Educational reference only. Not medical advice. Consult a healthcare provider before starting any protocol.
Hexarelin
Examorelin (Hexarelin, EP-23905)
What it is
A synthetic hexapeptide growth hormone-releasing peptide (GHRP) that acts as a potent agonist of the GHS-R1a receptor. Hexarelin has been studied in Phase II human clinical trials for GH-releasing activity across multiple dose-response studies and is discussed in the research literature for its unique dual-receptor pharmacology — binding both GHS-R1a and the CD36 scavenger receptor, mediating GH-independent cardioprotective effects. It is discussed in biohacking communities in the context of GH optimization and recovery, though its pronounced GHS-R desensitization with chronic use limits practical cycle duration.
Community-reported ranges
Ranges sourced from published clinical trial data, pharmacokinetic literature, and community forums. Not dosing guidance.
Reported dose range
100–300 mcg
Estimated half-life
~55 minutes to 2 hours
Source: human pharmacodynamic data (Imbimbo et al. 1994, PMID 7957536); rat pharmacokinetic data (Drug Metab Dispos, PMID 10611139)
Reported cycle length
4–16 weeks on
4-6 weeks off
Route
subcutaneous
Common vial sizes
2mg, 5mg
Reported timing
Fasted (morning, post-workout, and/or before bedtime)
Reported frequency
2-3x daily
Frequently discussed alongside
Based on community forum discussions. Not a recommendation to combine compounds.
Published research
Hexarelin has been studied in multiple human dose-response trials (Imbimbo et al. 1994, PMID 7957536; Massoud et al. 1996, PMID 8954038), a 16-week chronic administration study examining pituitary-adrenal and prolactin effects (Rahim & Shalet 1999, PMID 10341859), and cardiovascular research demonstrating GH-independent cardioprotective effects via CD36 receptor binding (Mao et al. 2014, PMID 25278975). It is widely regarded as the most potent GHRP in terms of acute GH release amplitude. Its desensitization liability, more pronounced than milder GHRPs like ipamorelin, limits practical cycle duration. Community dosing ranges are derived from clinical trial protocols and published literature.

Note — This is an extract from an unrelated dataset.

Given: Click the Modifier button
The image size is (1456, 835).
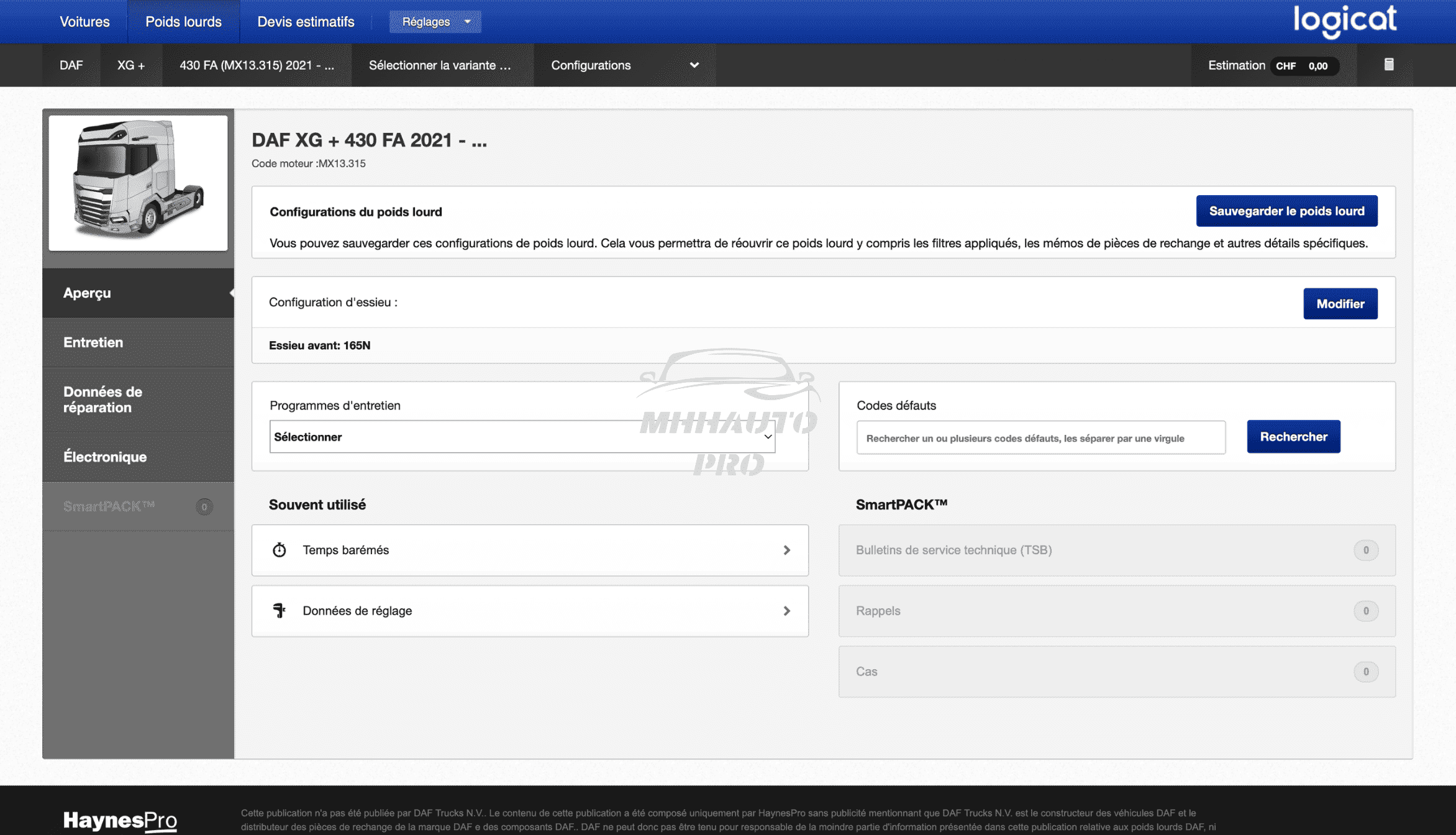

Imbimbo BP et al. Growth hormone-releasing activity of hexarelin in humans. A dose-response study.
European Journal of Clinical Pharmacology
Massoud AF, Hindmarsh PC, Brook CG. Hexarelin-induced growth hormone, cortisol, and prolactin release: a dose-response study.

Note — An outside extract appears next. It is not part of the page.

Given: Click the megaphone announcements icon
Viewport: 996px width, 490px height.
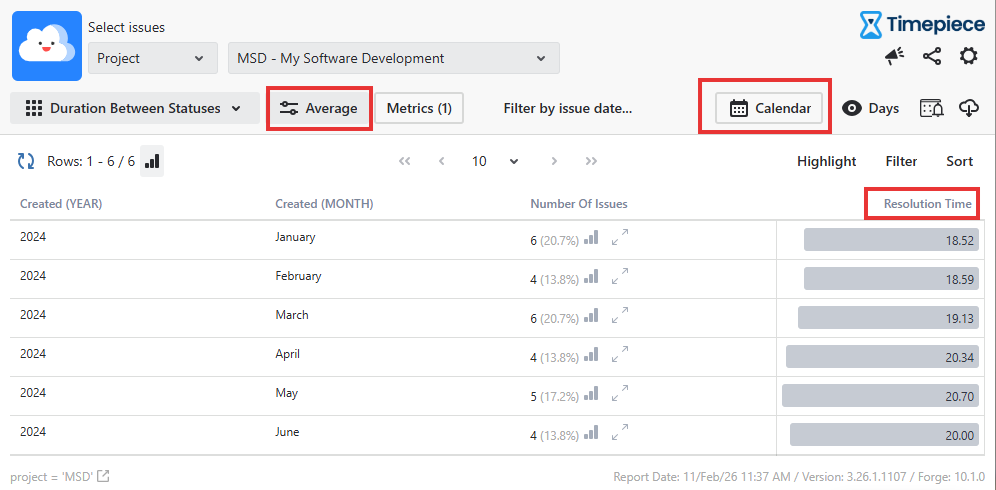Looking at the screenshot, I should 895,57.
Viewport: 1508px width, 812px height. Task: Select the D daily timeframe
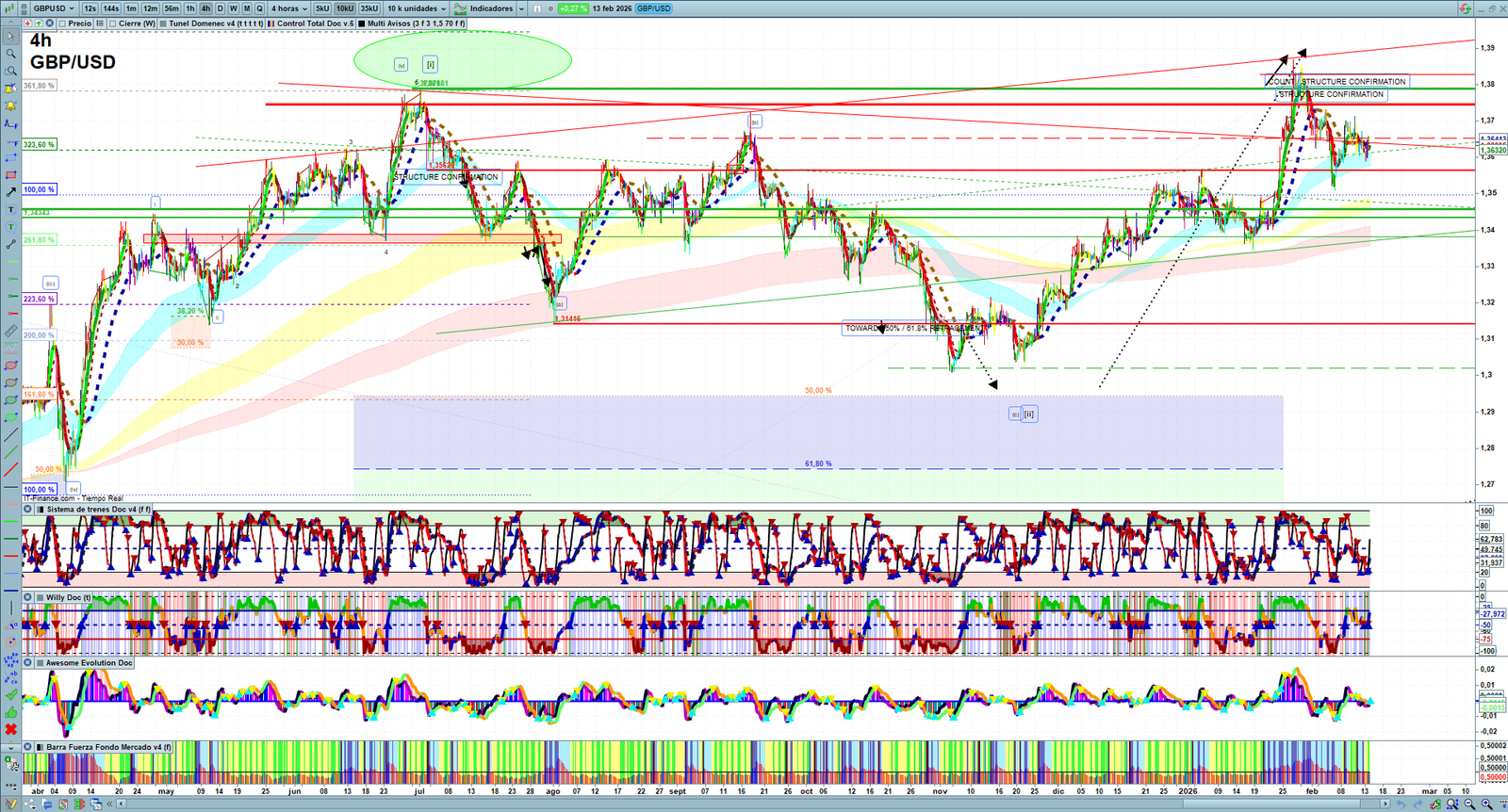coord(220,8)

Journal of Clinical Endocrinology & Metabolism
Mao Y, Tokudome T, Kishimoto I. The cardiovascular action of hexarelin.
Journal of Geriatric Cardiology
Reported side effects
From community self-reports. Not from controlled studies.

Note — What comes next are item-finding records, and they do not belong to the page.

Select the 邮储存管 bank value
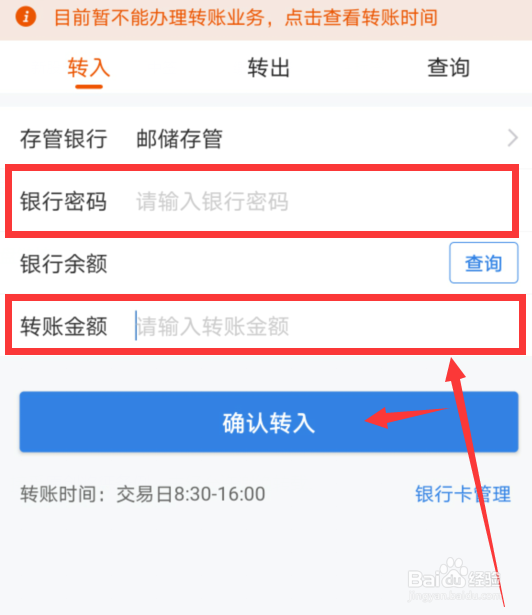Viewport: 532px width, 615px height. [180, 139]
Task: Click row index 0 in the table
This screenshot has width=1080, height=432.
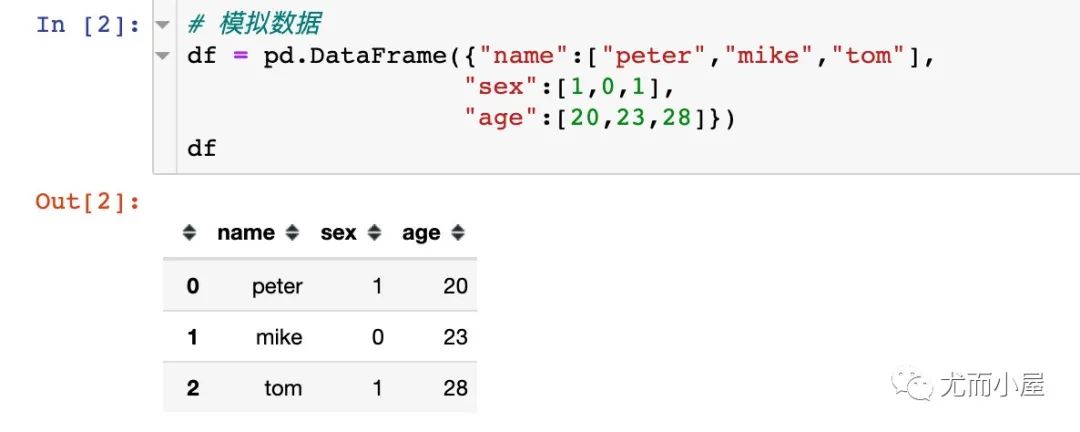Action: [x=193, y=286]
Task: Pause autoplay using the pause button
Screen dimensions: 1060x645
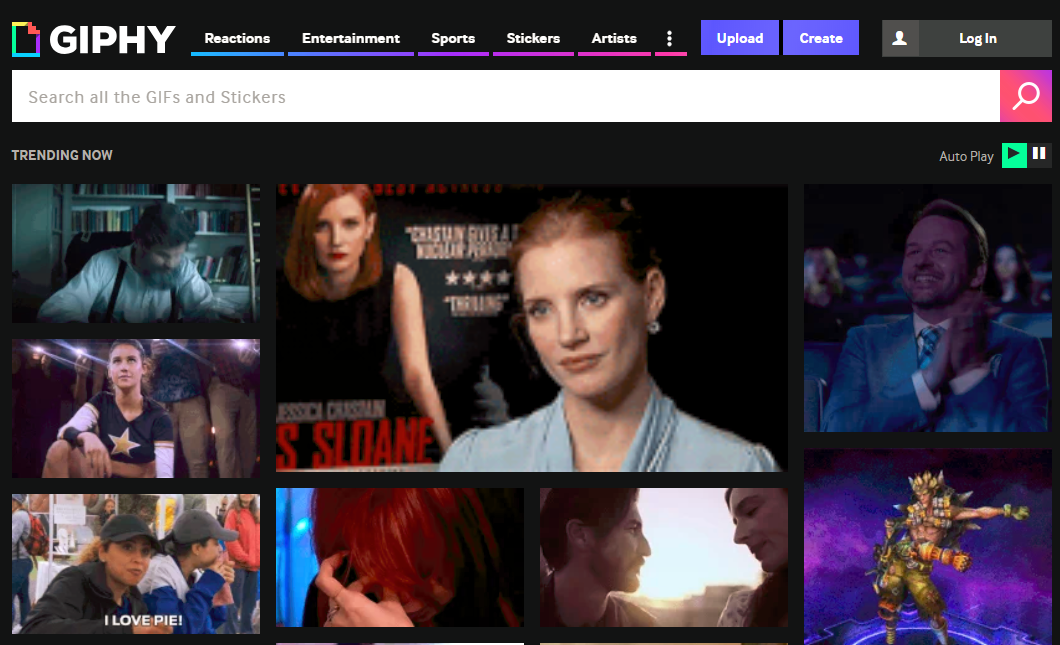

From clinical trial data: dose-dependent cortisol elevation (~40% maximal increase at higher doses per Massoud et al. 1996, PMID 8954038), prolactin elevation (~80% at plateau dose), and GHS-R desensitization/tolerance with continuous use (50-75% decrease in GH-releasing efficacy, fully reversible after washout). Water retention, mild hunger increase, transient flushing, headache, and dizziness have been observed. Community users have reported tingling/numbness in extremities, joint stiffness at higher doses, lethargy, reduced libido (possibly prolactin-related), carpal tunnel-like symptoms, and vivid dreams.
Regulatory status
FDA (United States)
Not approved for any indication. Never submitted for FDA approval. No legal compounding pathway — no USP monograph, not a component of any FDA-approved drug, not on the 503A bulks list. Research chemical only.
Health Canada
Not authorized as a therapeutic product. No DIN assigned.
WADA (Competitive Athletes)
Prohibited at all times under S2.2.4 — Growth Hormone Releasing Factors. Specifically named: 'GH-releasing peptides (GHRPs) [e.g. alexamorelin, examorelin (hexarelin), GHRP-1, GHRP-2…].' Classified as Specified Substance. Confirmed on 2025 and 2026 WADA Prohibited Lists.